4 Temmuz 2001 tarihinde, AK Parti’nin hazırlık çalışmaları yapılırken, önemli bir isim onlara katıldı: Tansu Çiller döneminin İçişleri Bakanı Meral Akşener. Bu birliktelik çok sürmedi. Kasım 2001’de MHP’ye geçti, sonra da Bahçeli’nin başdanışmanı oldu.
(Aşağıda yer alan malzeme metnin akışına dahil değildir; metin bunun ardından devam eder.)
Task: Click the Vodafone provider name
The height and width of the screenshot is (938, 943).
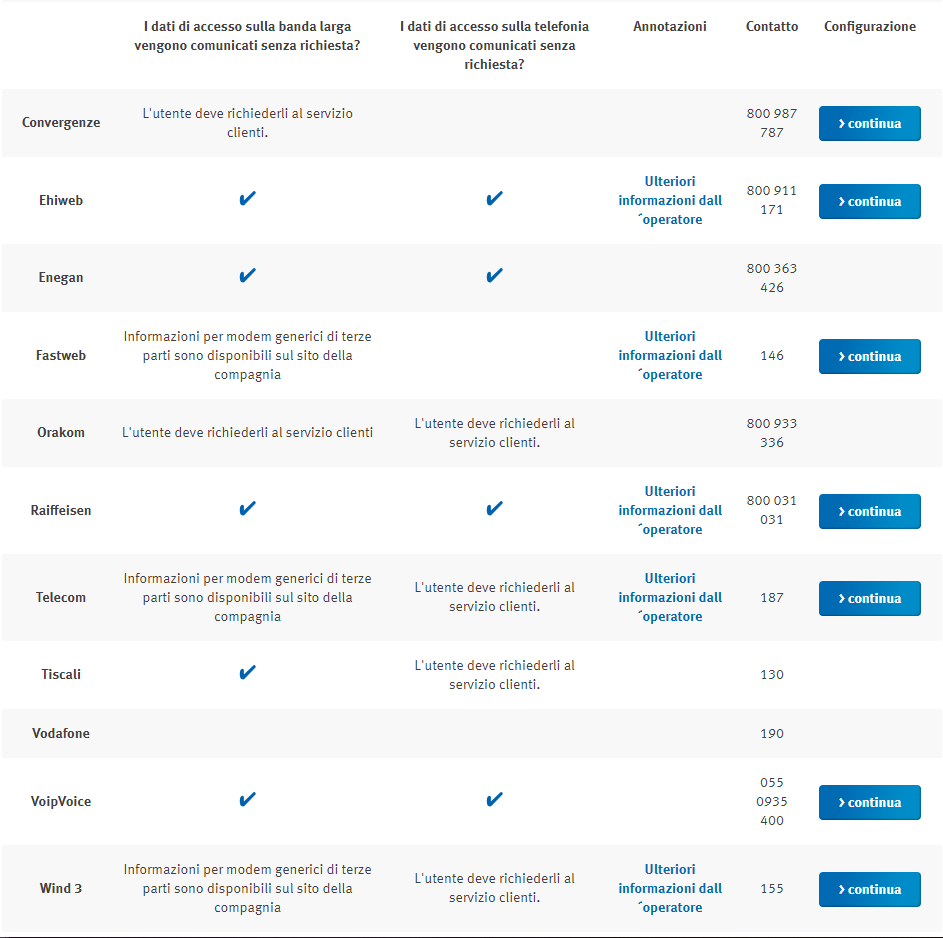Action: [x=61, y=733]
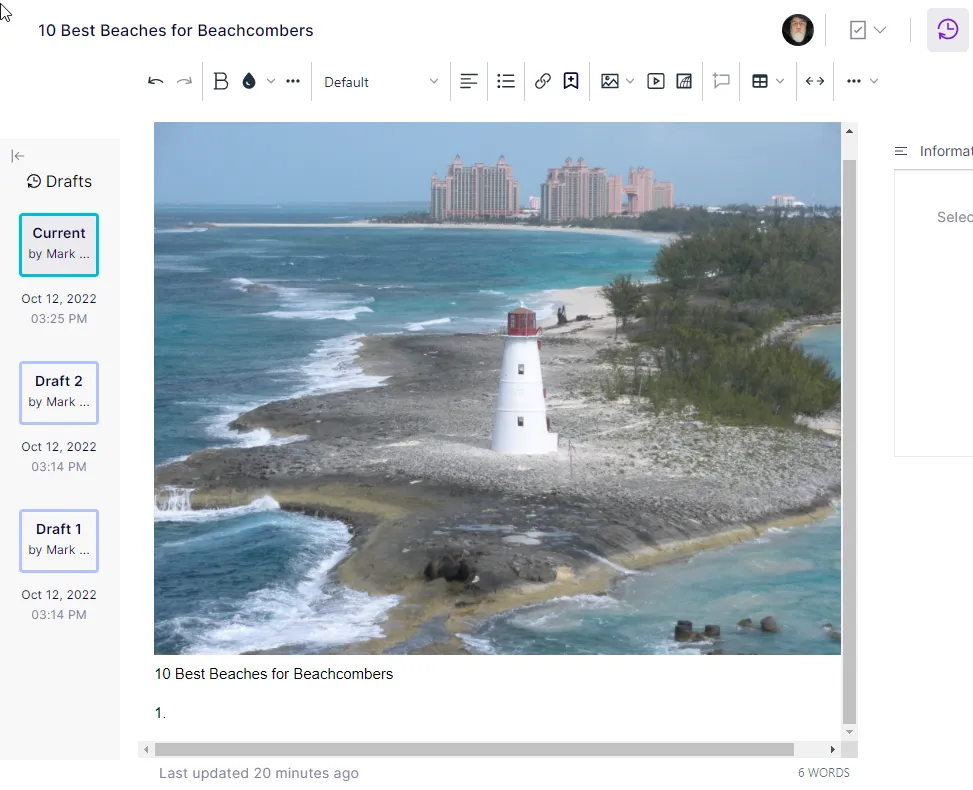Collapse the Drafts sidebar with arrow icon
Screen dimensions: 973x790
pos(17,156)
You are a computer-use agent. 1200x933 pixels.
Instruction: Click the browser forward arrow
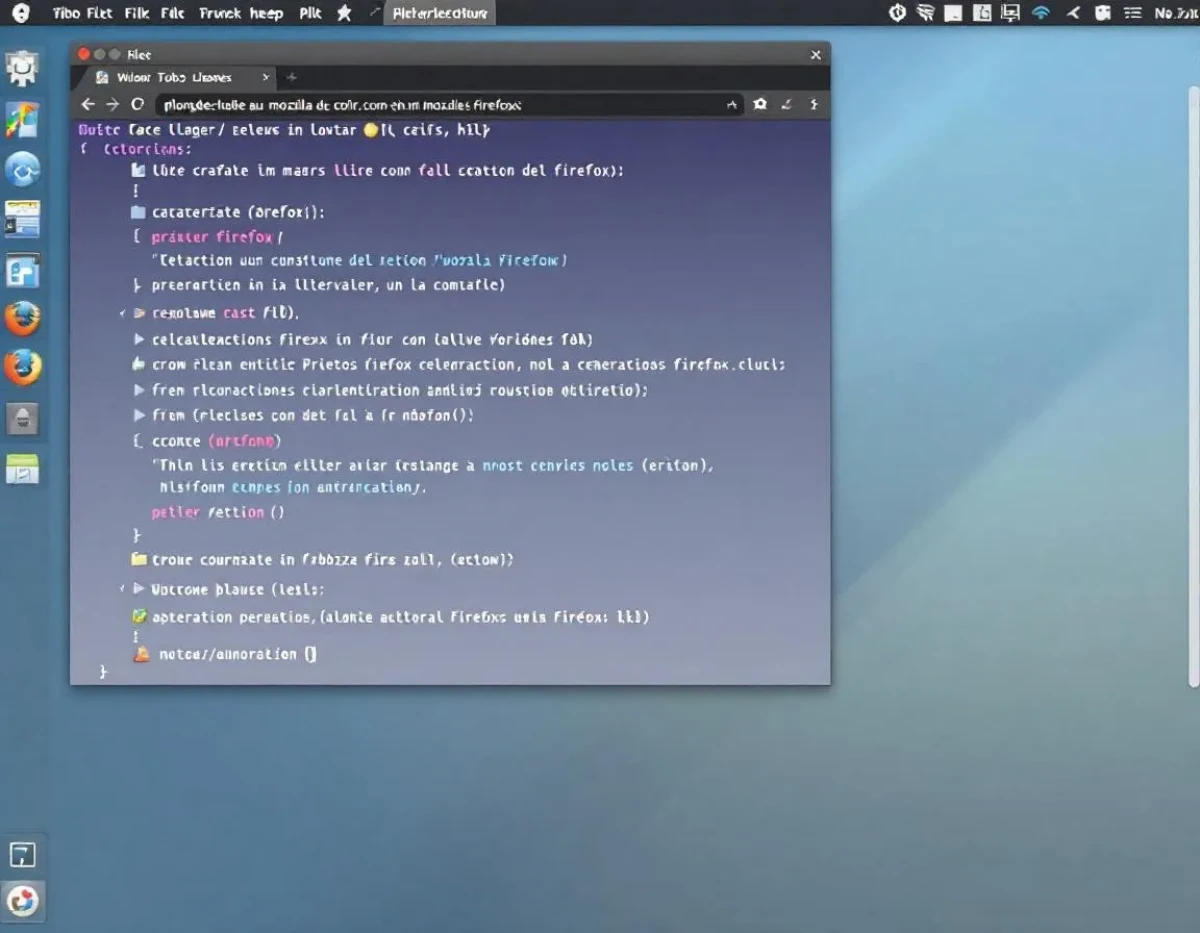(112, 104)
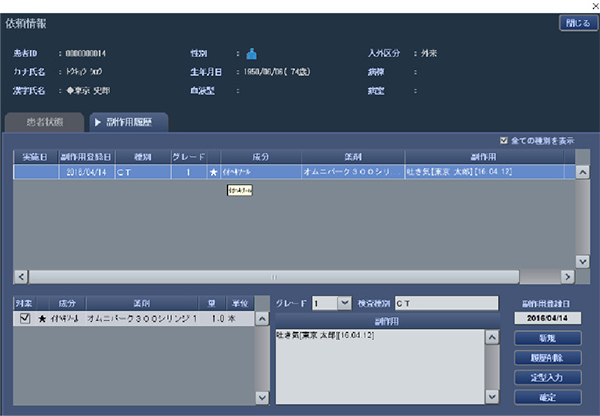The width and height of the screenshot is (600, 416).
Task: Click the 定型入力 button
Action: (548, 378)
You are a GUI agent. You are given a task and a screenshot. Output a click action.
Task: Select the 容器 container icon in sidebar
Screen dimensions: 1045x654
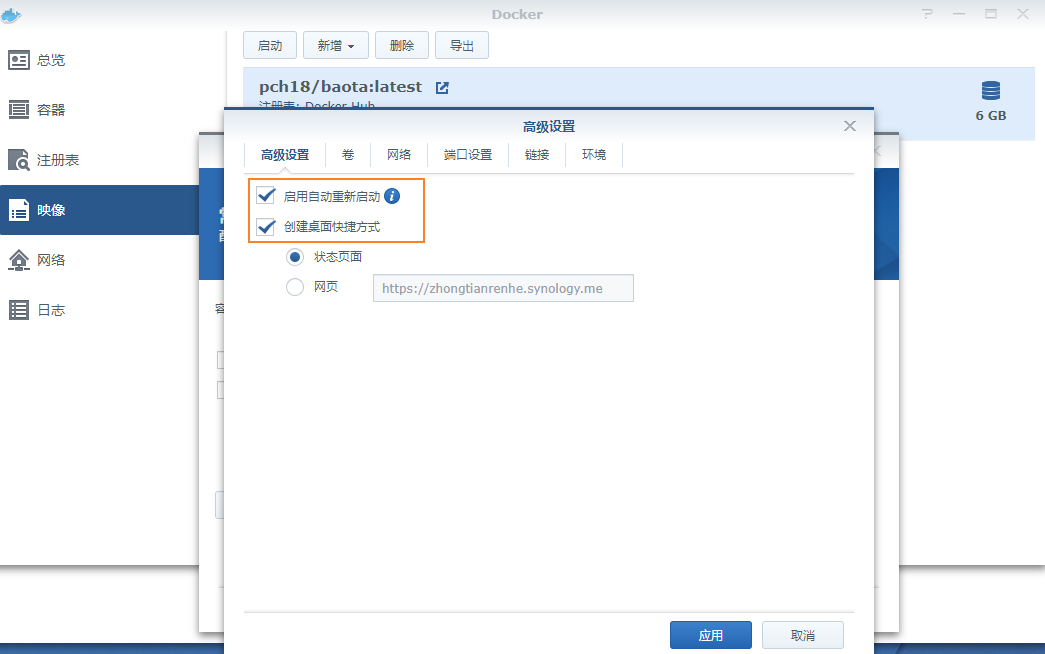pos(19,110)
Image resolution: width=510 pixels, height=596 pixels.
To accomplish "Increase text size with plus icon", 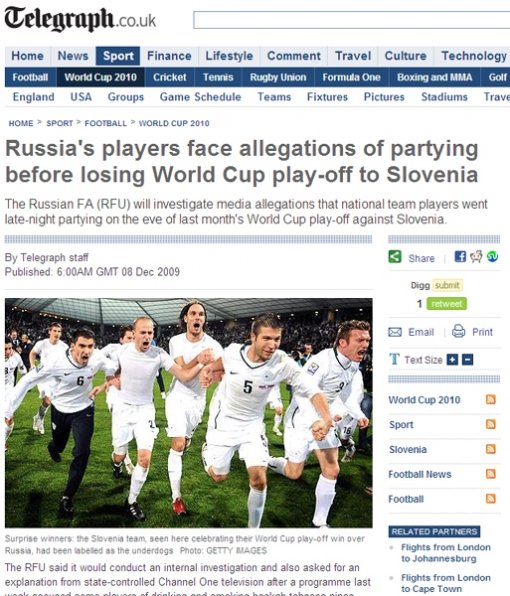I will click(x=452, y=360).
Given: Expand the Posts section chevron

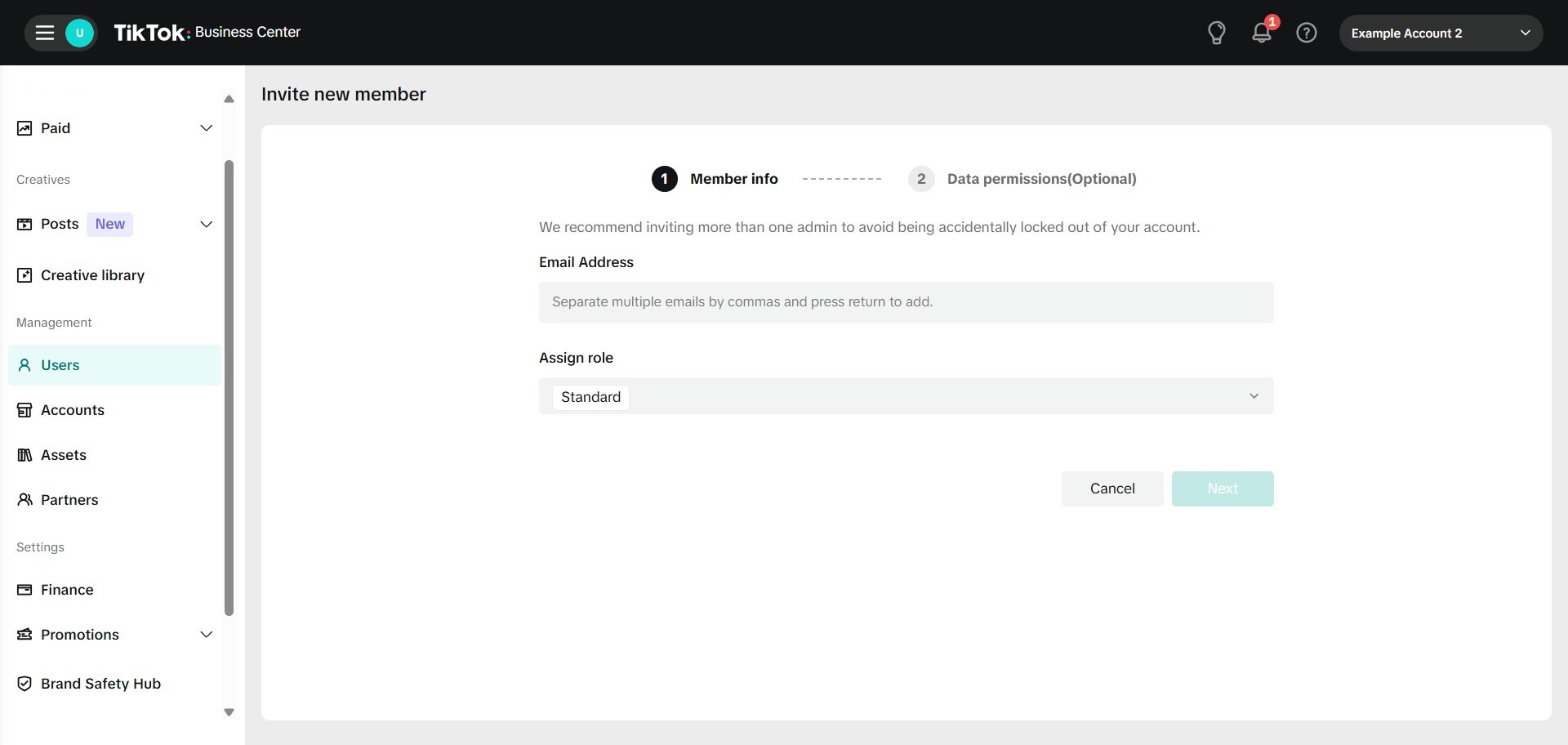Looking at the screenshot, I should pos(206,225).
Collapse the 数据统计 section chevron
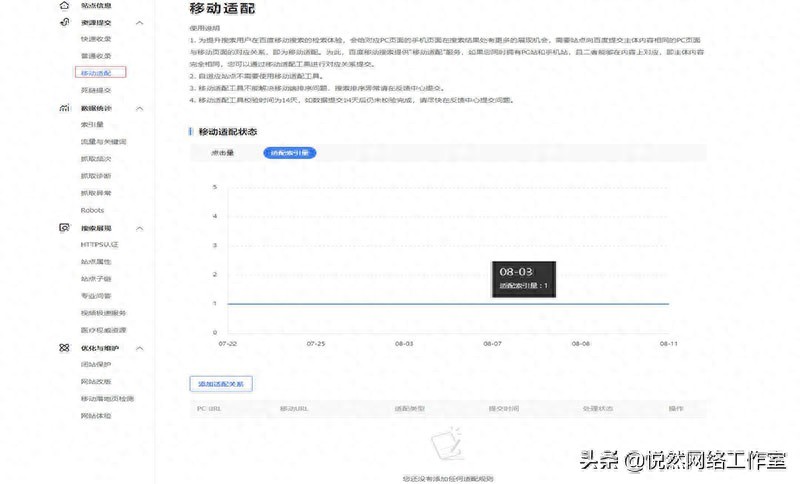 point(140,108)
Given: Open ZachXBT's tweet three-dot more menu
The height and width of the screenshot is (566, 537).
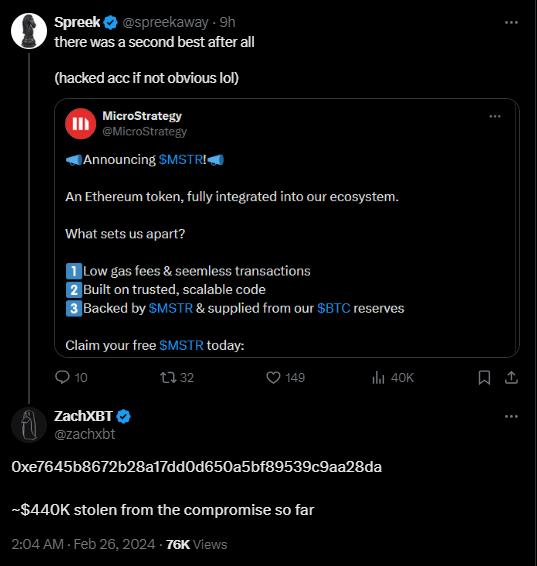Looking at the screenshot, I should click(511, 416).
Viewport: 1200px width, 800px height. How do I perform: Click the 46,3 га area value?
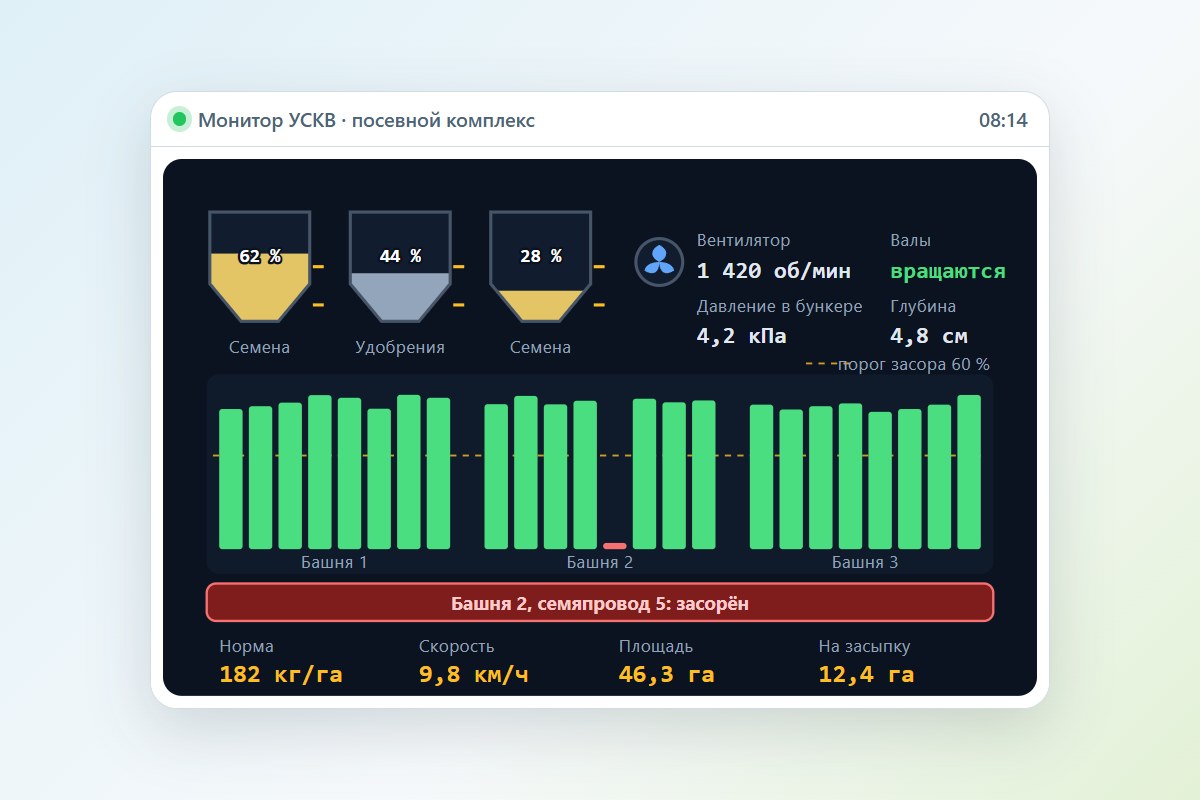(666, 674)
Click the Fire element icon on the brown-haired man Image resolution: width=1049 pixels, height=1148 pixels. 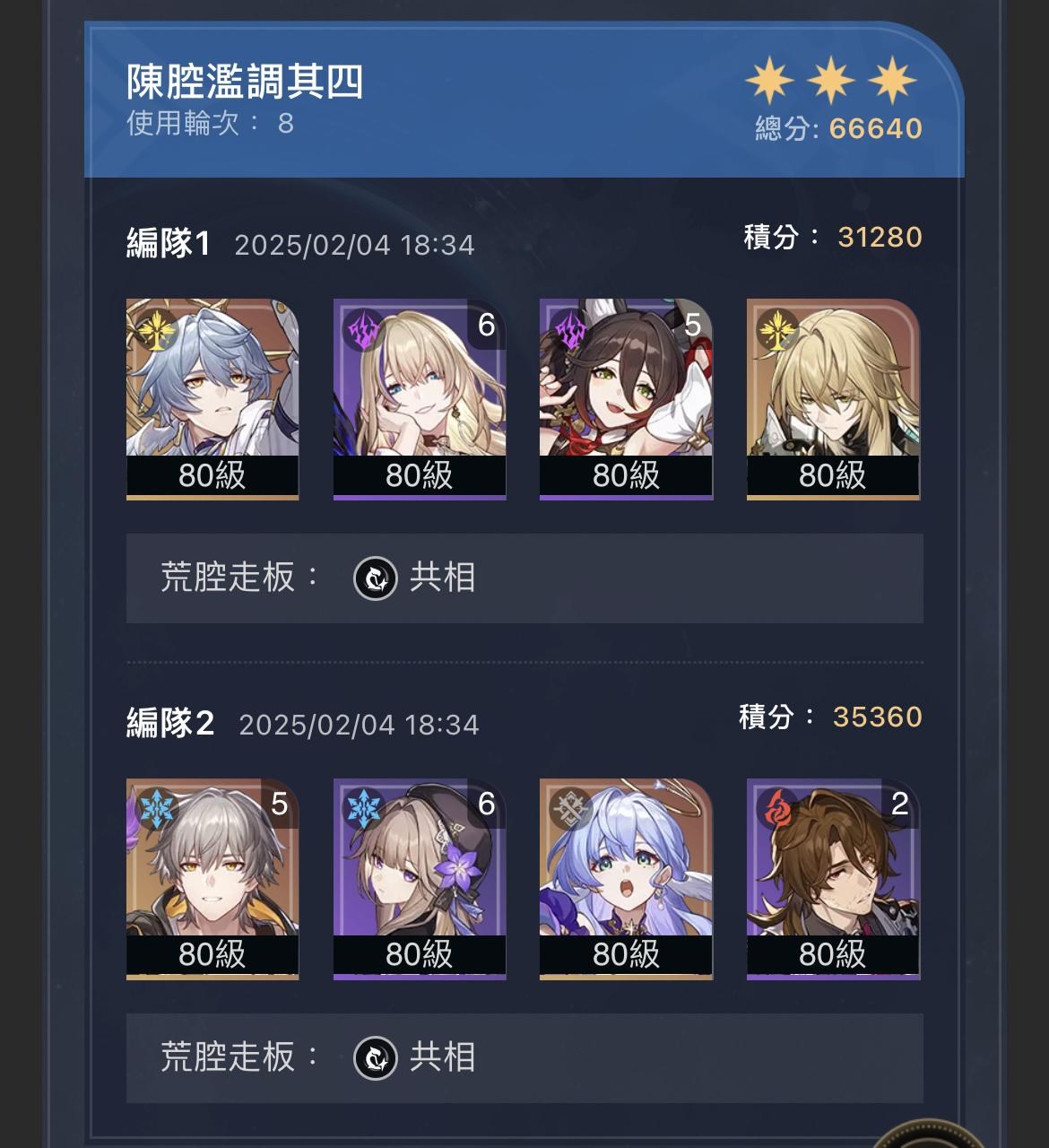click(x=778, y=809)
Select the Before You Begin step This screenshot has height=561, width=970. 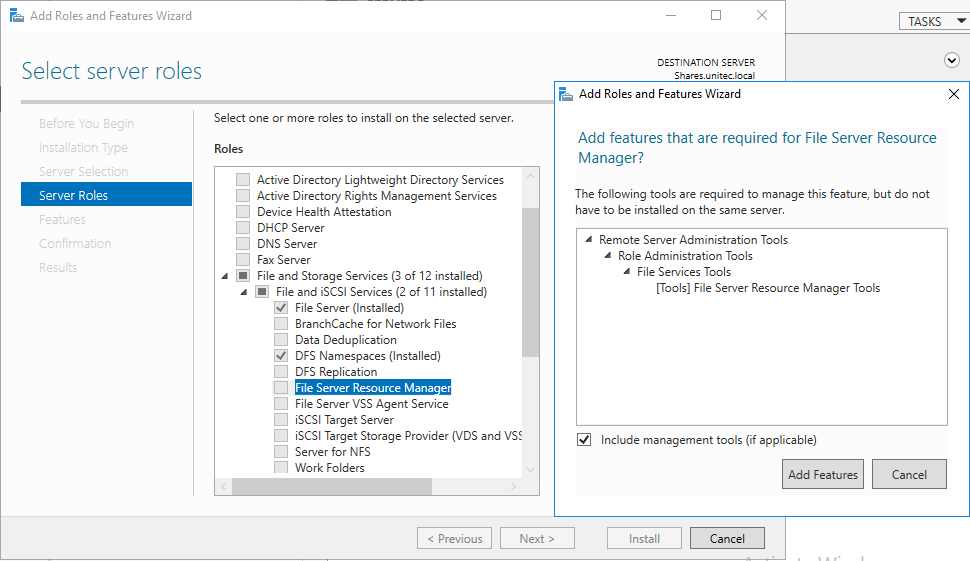pyautogui.click(x=86, y=124)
Bahçeli onu bir dönem MHP’den milletvekili yaptı. Sonra kendisine rakip görerek tasfiye etmeye karar verdi. Karşılıklı restleşmeyle gerilimin tırmandığı MHP’de, Kurultay delegelerinin çoğunluğunu kazanabilen Akşener, iktidarın desteğini alan Bahçeli’yi yenemedi. İYİ Parti bu uzun serüvenin sonunda 25 Ekim 2017 yılında kuruldu. 2018’de 15 CHP milletvekili İYİ Parti’ye geçti.
İyi Parti böylece seçimlere katılma hakkını kazandı. Meclis'e girdi. 2019 yerel seçimleri, Millet İttifakı’nın sınanması açısından önemli bir adımdı. Akşener, neredeyse bütün büyük şehirleri kazanan CHP’li belediye başkanlarına destek veren İYİ Parti’nin lideri olarak iktidar umudunu gerçekliğe dönüştürecek adımı atmıştı. Meral Akşener’in geçmişine kısaca göz atalım:
28 Şubat döneminde askeri vesayet rejiminin hedef aldığı isimlerdendi… Susurluk kazası sonrasında DYP milletvekili olduğu günlerde Mehmet Ağar’ın yerine İçişleri Bakanlığı’nı da o üstlenmişti.
Şimdi bir dönüm noktasında
Akşener, tecrübeli ve birikimli bir siyasetçi olarak kritik eşikte. Şimdiye kadar CHP lideri Kılıçdaroğlu ile uyumlu bir çalışma gösterdi ve İYİ Parti kısa sürede etkili bir siyasi güce dönüştü. Seçimlere az bir zaman kala, Akşener sayısız hesap yapmak durumunda.
Bazılarına göre Akşener Millet İttifakı’nın 'zayıf halkası.' MHP’den koparken, bir grup eski ülkücü kökenli militan siyasetçiyle birlikte hareket etti. Bu çevre, partinin kuruluş ve yönetiminde görev aldı. Meral Akşener, ülkücü gelenekten gelse de DYP gibi merkez sağın köklü partilerinde siyaset yapmış hatta bakanlık görevi üstlenmiş bir isim.
Şimdi de belli ki partisini merkez sağ seçmene beğendirmek ve onların desteğini almak istiyor. Bu konuda zorluklar yaşadığı bir gerçek. Bir yanda “CHP’ye takılmayın” ruh haline yatkın olan militan ülkücü kadrolar, öte yanda iktidarın yolunu açabilecek daha geniş bir seçmen kitlesi. Geniş merkez sağ kitle için CHP ile ittifak büyük oranda makul bir durum.
Buna karşın, CHP liderinin, “helalleşme” gibi milliyetçiliği aşan söylemlerinden ülkücü kadroların memnun olduğunu söylemek zor. Görebildiğimiz kadarıyla, Akşener, tecrübesiyle, birikimiyle, ülkücüleri kırmadan ama onların çizdiği sınırlara da razı gelmeden, ince bir siyaset yapmaya çalışıyor. Parti kadroları içinde, 6’lı masanın bozulmasını isteyenler, mutlaka vardır.
Akşener ise iktidara yürümek kararlılığında. Bu nedenle daha geniş kesimlere yönelik siyaset yapmaya gayret ediyor. 6’lı masa, onu hedeflerine taşıyacak en önemli basamaklardan biri, hatta belki birincisi. Akşener’in geriye dönmesi, yön değiştirmesi, şu noktada çok mümkün görünmüyor.